Figure 7. Model for signaling networks controlled by AMPK in BRAF-mutant melanoma cells

The activity of each protein is represented according to the colors code indicated by the bar. The relative level of interaction between the components is indicated by the thickness of the lines/arrows between them. A. Under basal conditions oncogenic BRAF activates ERK, which then drives DUSP6 expression to modulate ERK signaling. ERK also activates RSK, which activates TORC1 to drive protein translation.
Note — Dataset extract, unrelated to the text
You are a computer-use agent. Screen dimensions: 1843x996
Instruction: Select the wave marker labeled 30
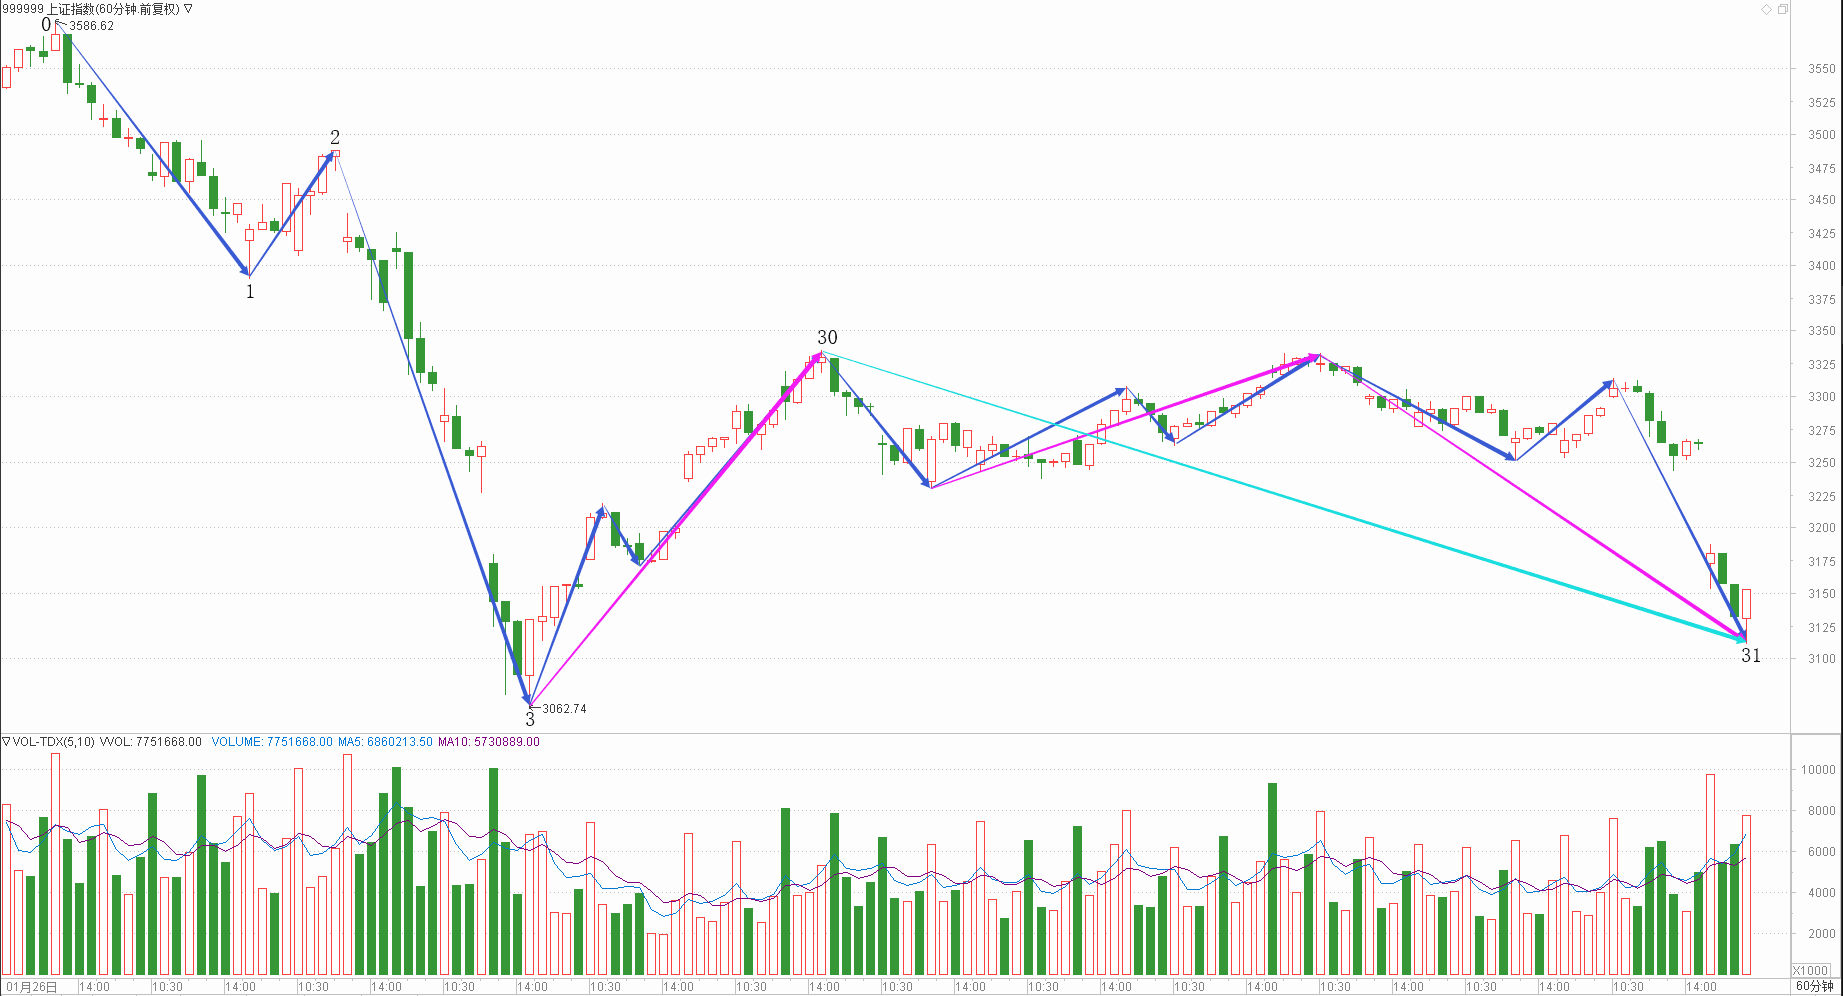pos(827,338)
ERK also induces expression of low levels of VEGF-A. B. In metformin treated cells, AMPK is activated and targets the DUSP6 protein for degradation. This results in increased ERK activity and although this increases DUSP6 mRNA levels the protein does not accumulate. ERK also activates RSK, which maintains TORC1 activity despite AMPK activation, and it upregulates VEGF.